[Supplied material — start]
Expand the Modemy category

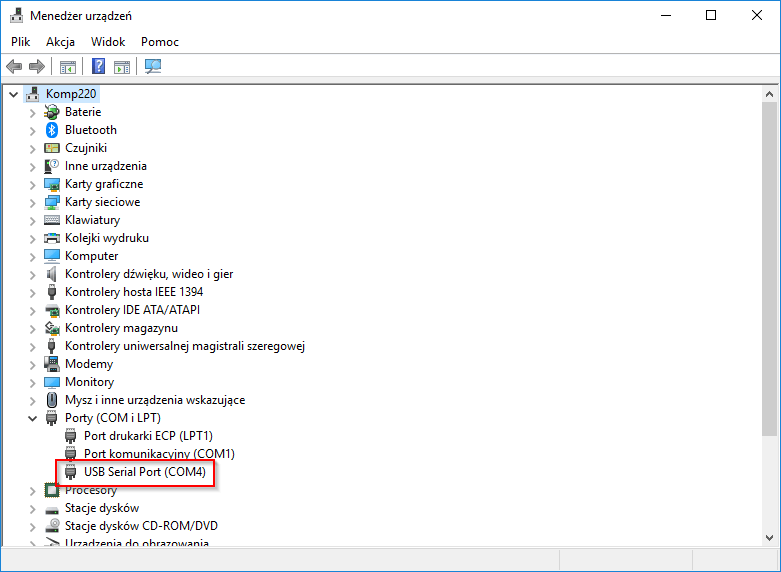(32, 364)
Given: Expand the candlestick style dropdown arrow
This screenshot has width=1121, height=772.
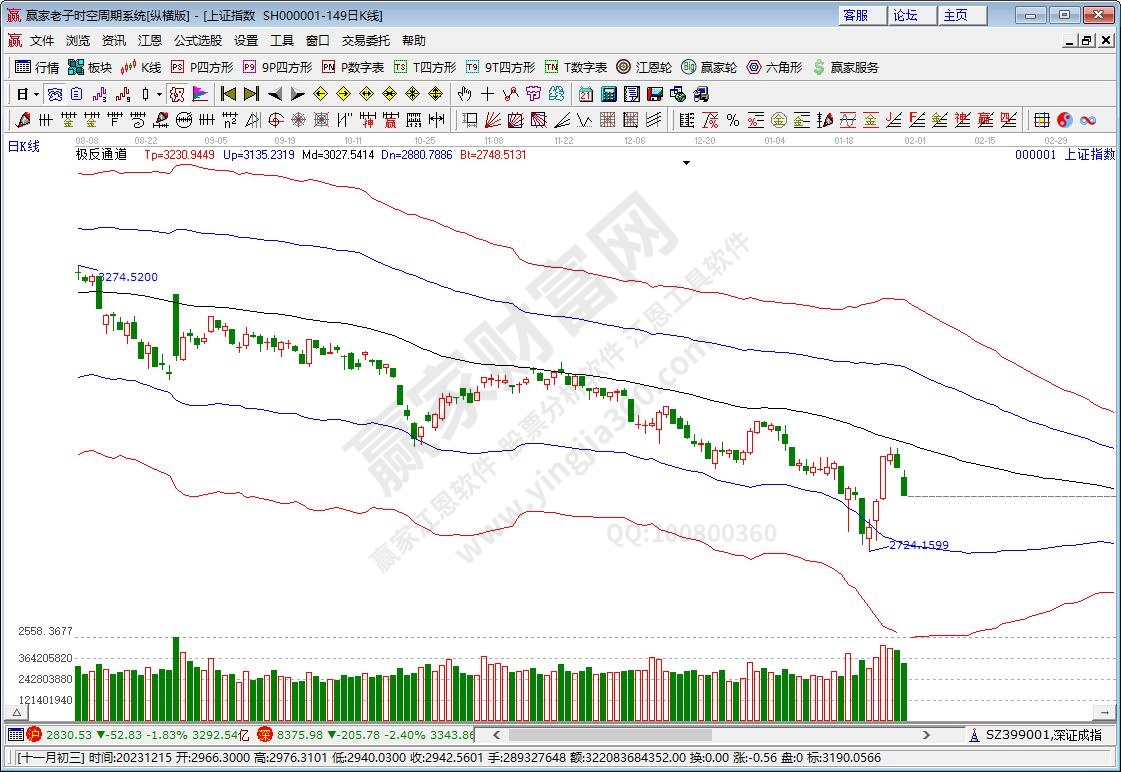Looking at the screenshot, I should [159, 94].
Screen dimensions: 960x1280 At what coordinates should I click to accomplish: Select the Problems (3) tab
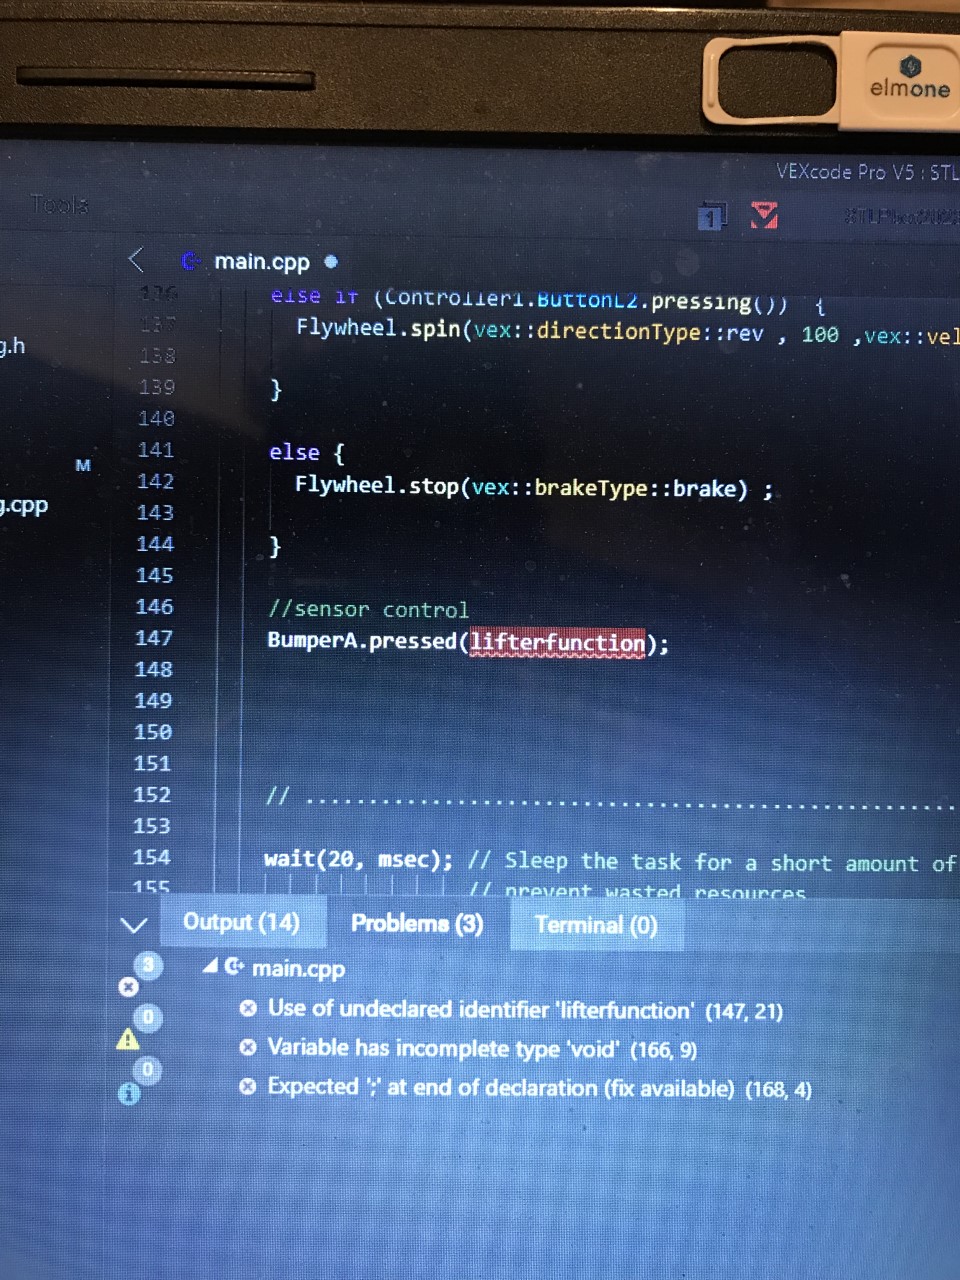[x=417, y=923]
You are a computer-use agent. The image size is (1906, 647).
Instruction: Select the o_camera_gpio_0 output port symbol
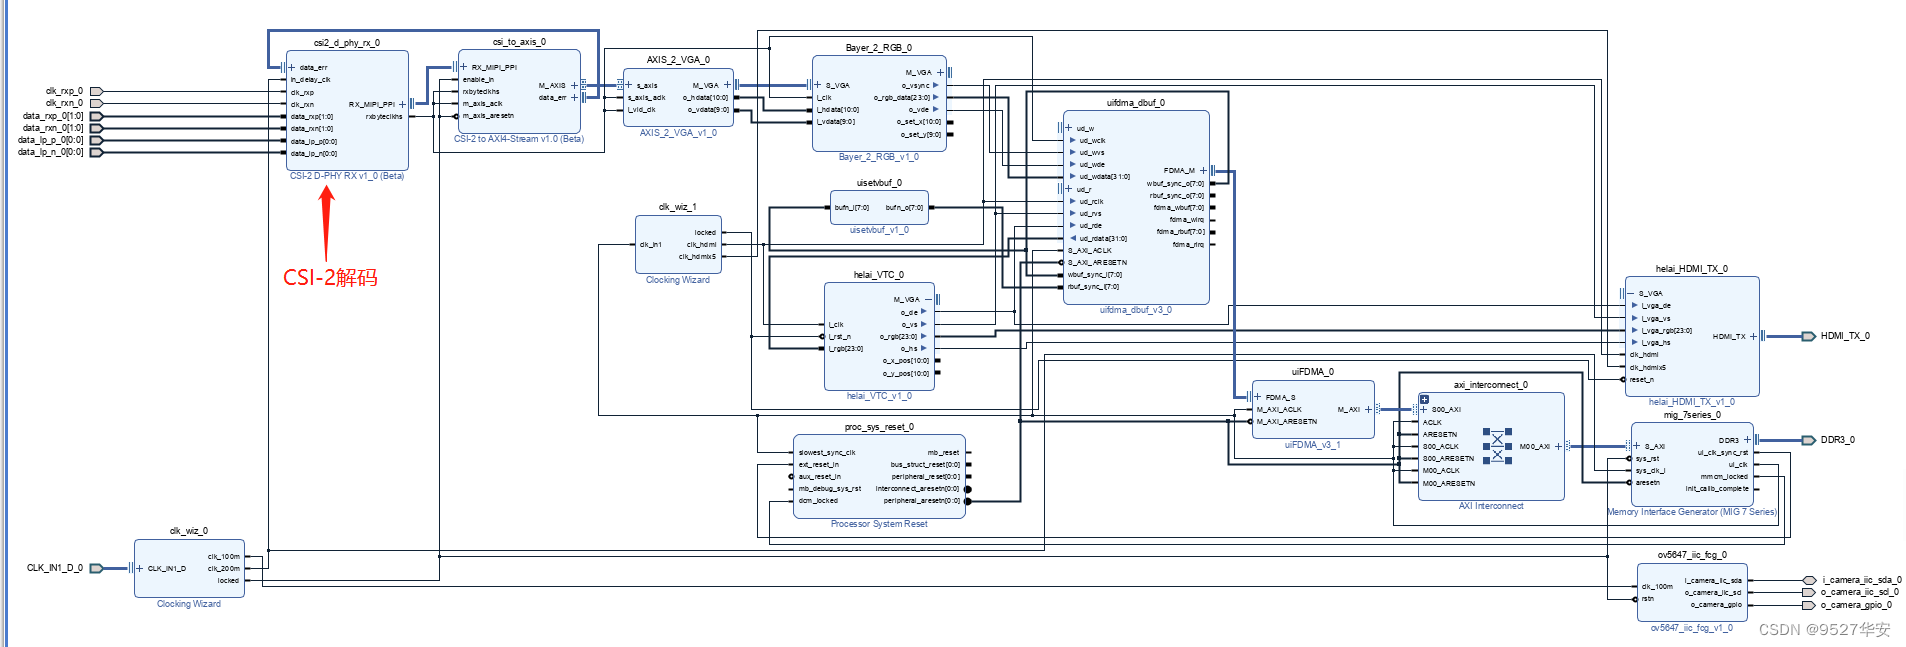1809,605
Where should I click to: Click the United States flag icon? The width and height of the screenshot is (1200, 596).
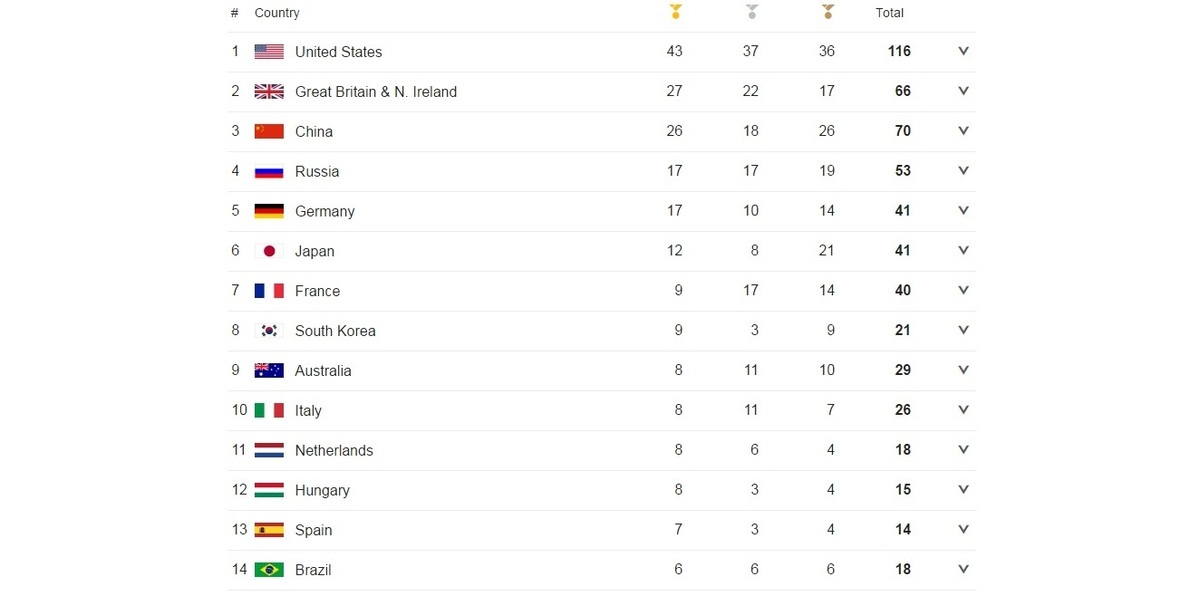tap(269, 52)
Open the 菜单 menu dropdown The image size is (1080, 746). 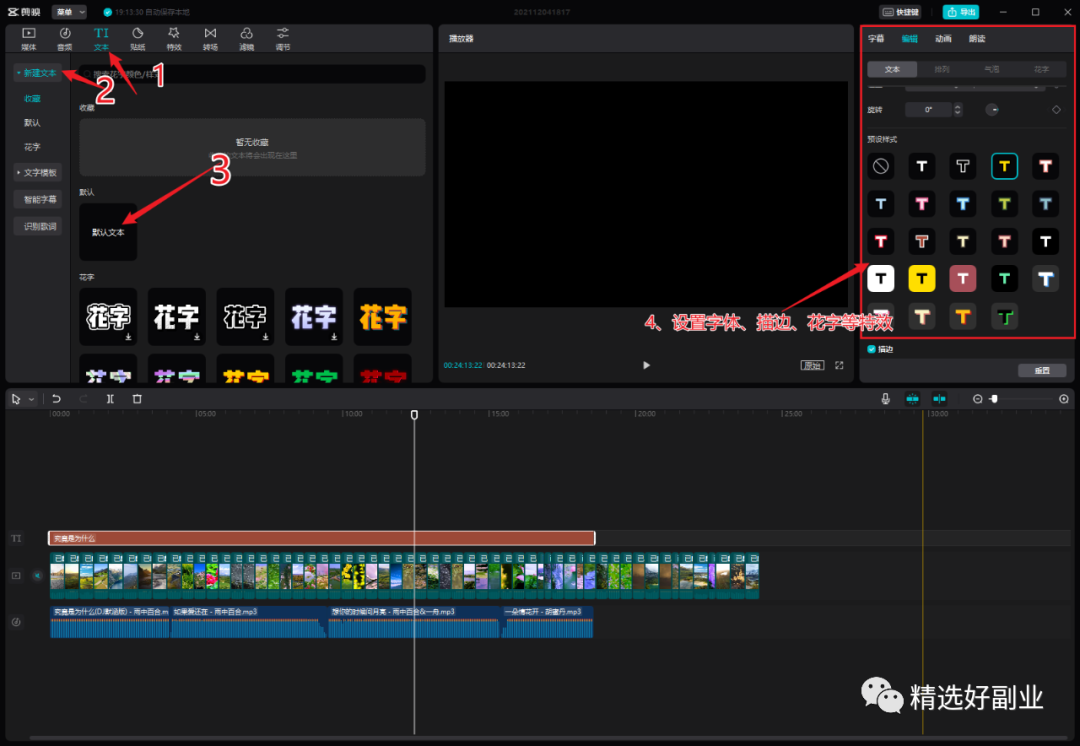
[Supplied material — finish]
▸ **Aim of the task**: Write out the data word for word. Any picture is to be skipped.

▸ **Response area**:
Expand the Modemy category

(32, 364)
Given: Expand the candlestick style dropdown arrow
This screenshot has width=1121, height=772.
Looking at the screenshot, I should [159, 94].
Screen dimensions: 960x1280 At what coordinates should I click to accomplish: Select the Problems (3) tab
[x=417, y=923]
You are a computer-use agent. The image size is (1906, 647).
Instruction: Select the o_camera_gpio_0 output port symbol
1809,605
Where should I click to: Click the United States flag icon? The width and height of the screenshot is (1200, 596).
tap(269, 52)
Open the 菜单 menu dropdown The image size is (1080, 746). 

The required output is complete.